Se sentó en el sillón de enfrente.
No utilizó su cuenta de W. Eso sería un suicidio. Seleccionó un perfil de invitado, cuyo avatar predeterminado era un soldado genérico de bajo nivel con equipamiento básico.
Brandon se burló. «¿Un aspecto predeterminado? ¿En serio, Evelyn? Me vas a aburrir hasta la muerte antes incluso de que te gane».
«Solo juega», dijo Evelyn. Sus dedos descansaban ligeramente sobre el teclado mecánico que se había empeñado en conectar.
Comenzó la cuenta atrás.
Tres.
Dos.
Uno.
LUCHA.
Brandon lanzó un combo inmediato y agresivo. Su personaje —un tanque de gran potencia— se abalanzó hacia delante con un martillo enorme. Era un ataque de fuerza bruta, torpe pero devastador si acertaba.
Evelyn no se dejó llevar por el pánico. Ni siquiera parpadeó.
Sus dedos volaban sobre el teclado. No era un teclear frenético; era un borrón de precisión rítmica y quirúrgica. Los interruptores mecánicos hacían clic como el fuego de una ametralladora: clac, clac, clac, clac.

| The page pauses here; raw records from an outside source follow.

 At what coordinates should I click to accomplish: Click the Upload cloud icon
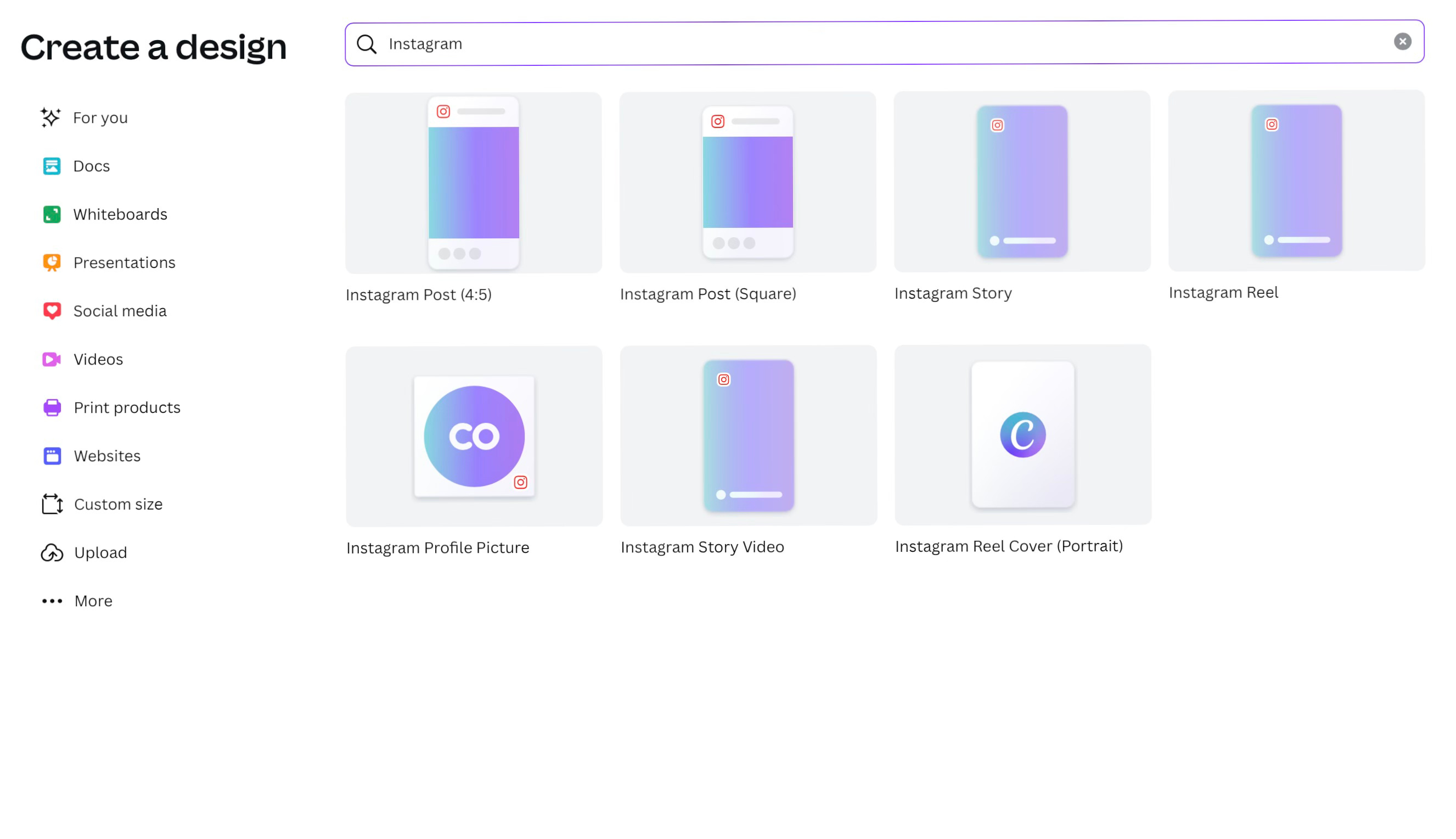[x=52, y=552]
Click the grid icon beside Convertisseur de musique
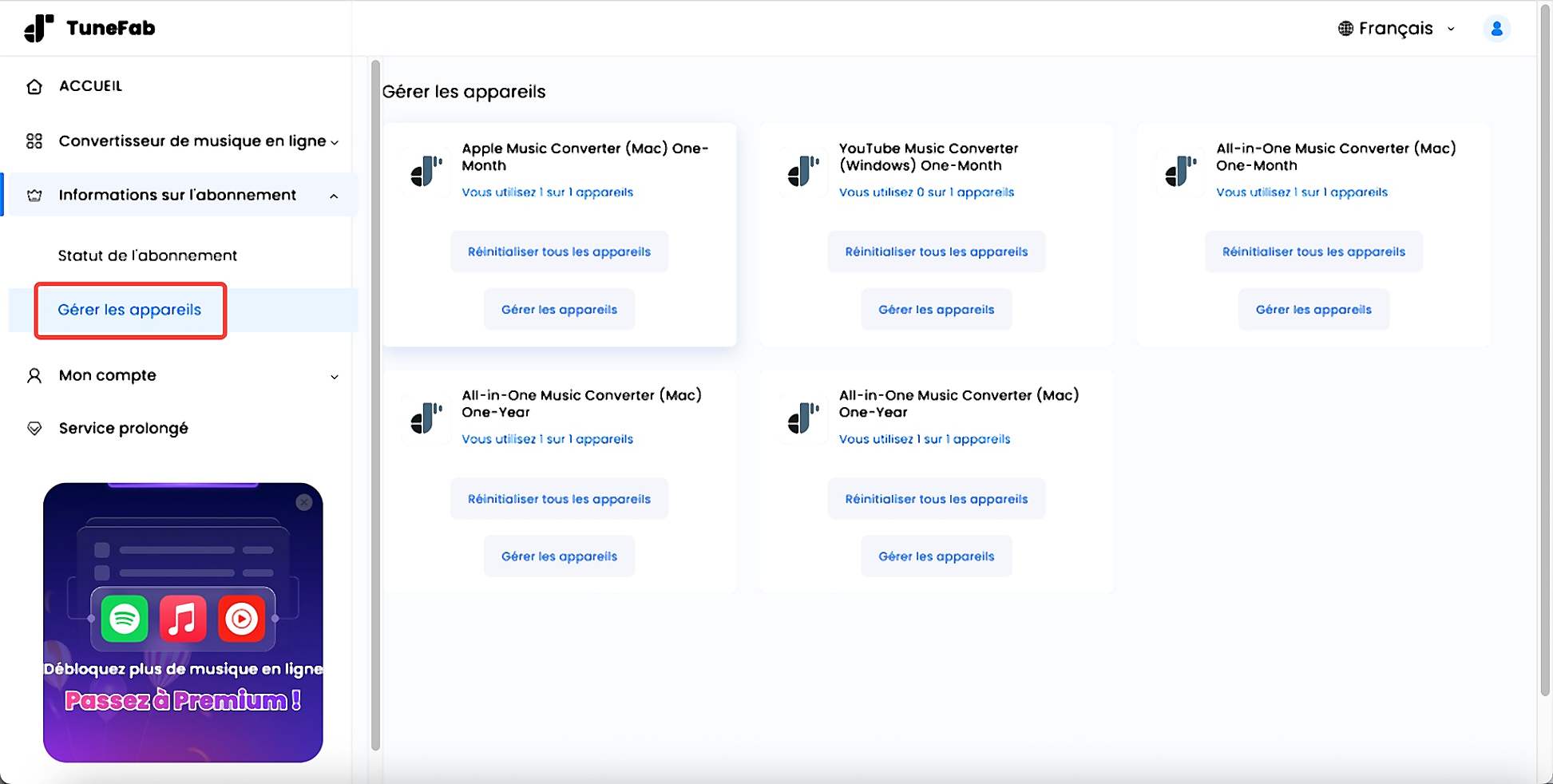The image size is (1553, 784). 34,141
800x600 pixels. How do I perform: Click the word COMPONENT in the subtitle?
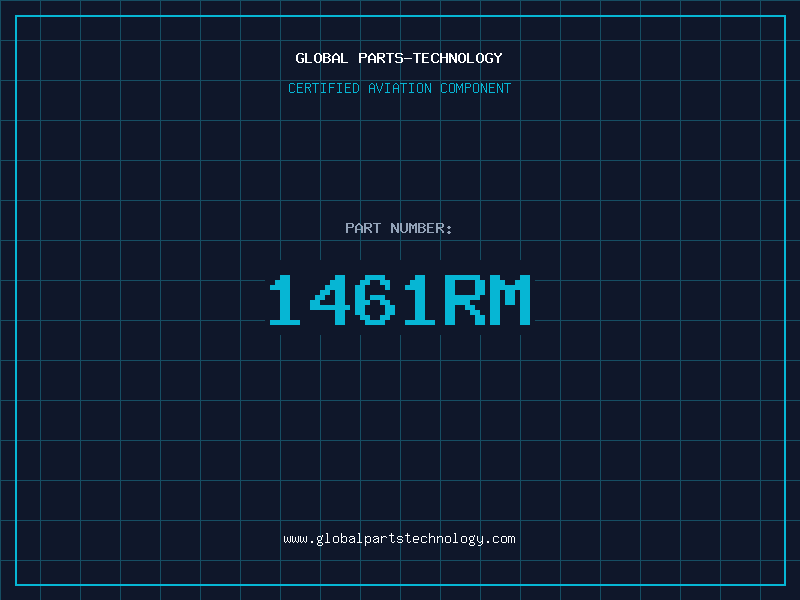475,88
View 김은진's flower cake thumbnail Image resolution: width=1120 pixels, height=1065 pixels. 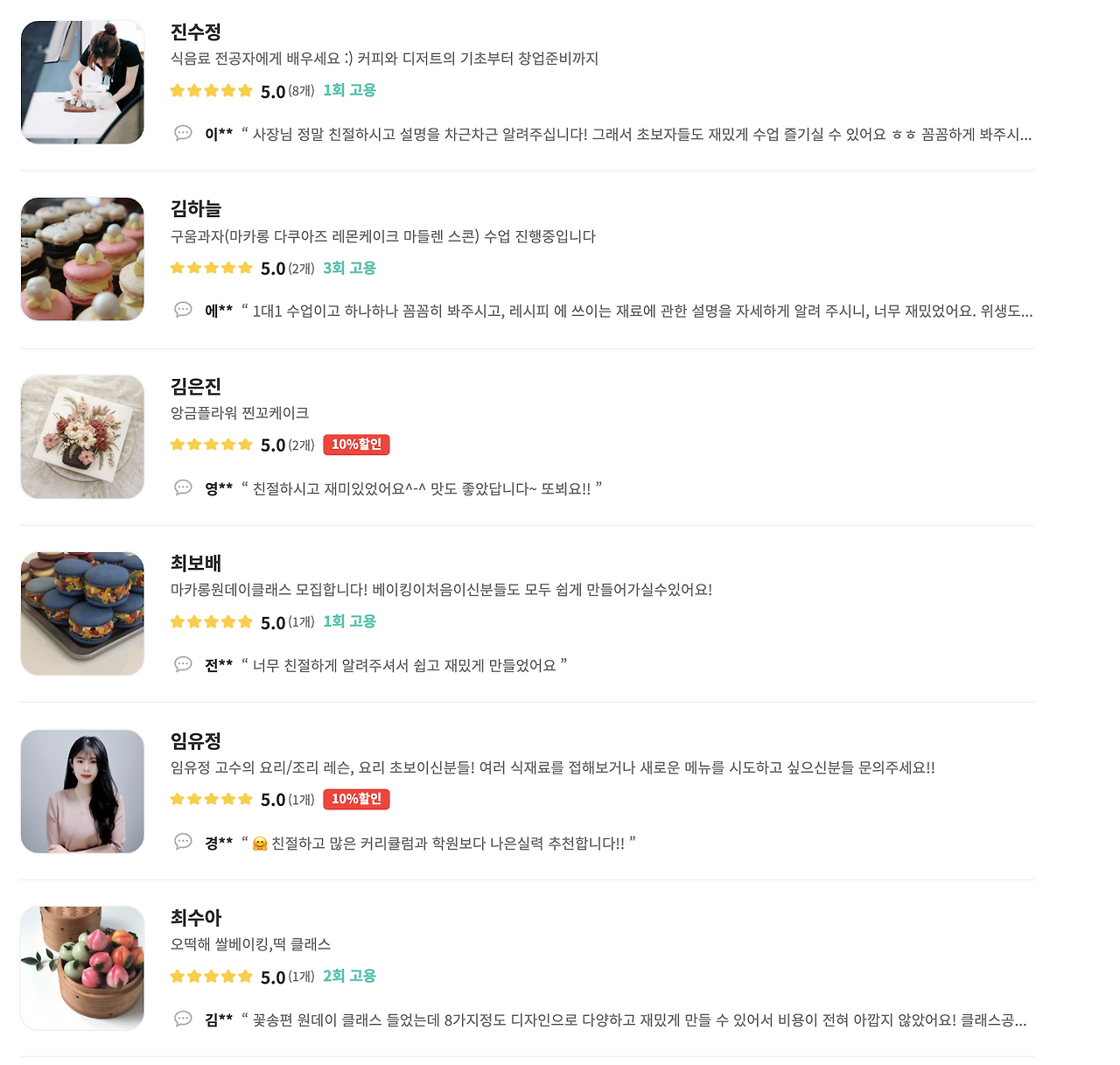coord(82,437)
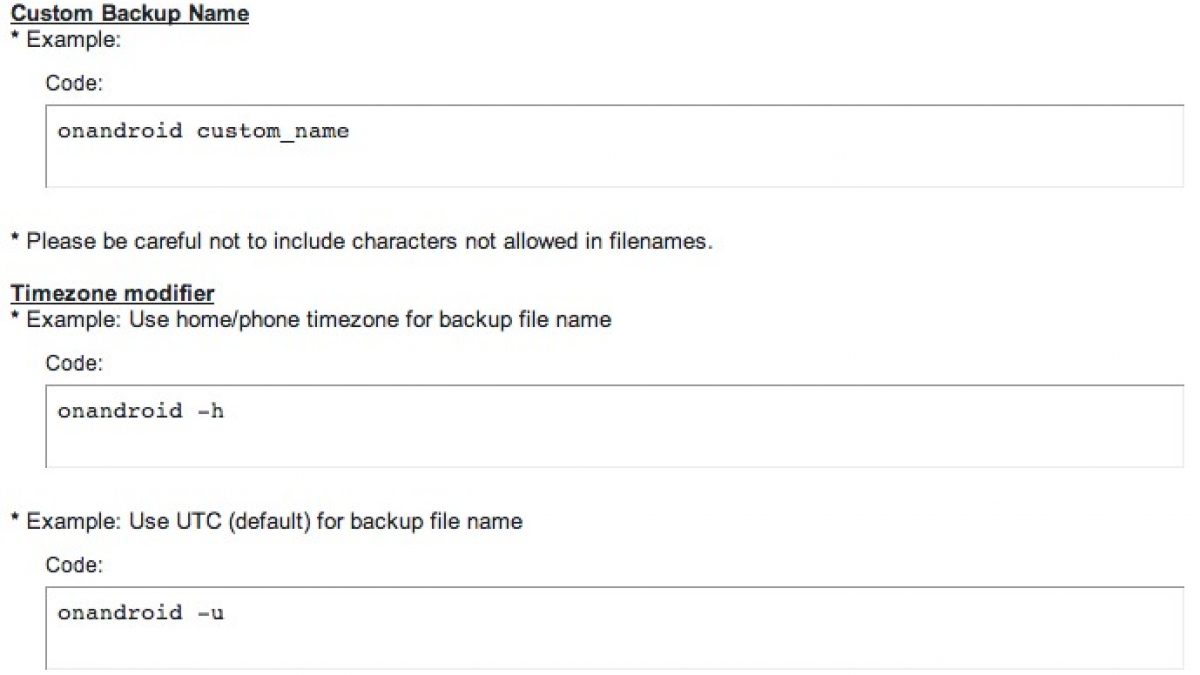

En la pantalla, su soldado genérico no bloqueó.
Se apartó de un lado.
Una esquiva perfecta al píxel, de esas que requieren una sincronización milimétrica. El martillo de Brandon se estrelló contra el suelo virtual, levantando una nube de polvo.
—¿Qué? —maldijo Brandon, clavando el pulgar en el joystick—. Un fallo afortunado.
Volvió a golpear. Evelyn se agachó.
Él giró sobre sí mismo. Evelyn saltó, aterrizó sobre la cabeza de su personaje y rebotó para ganar distancia.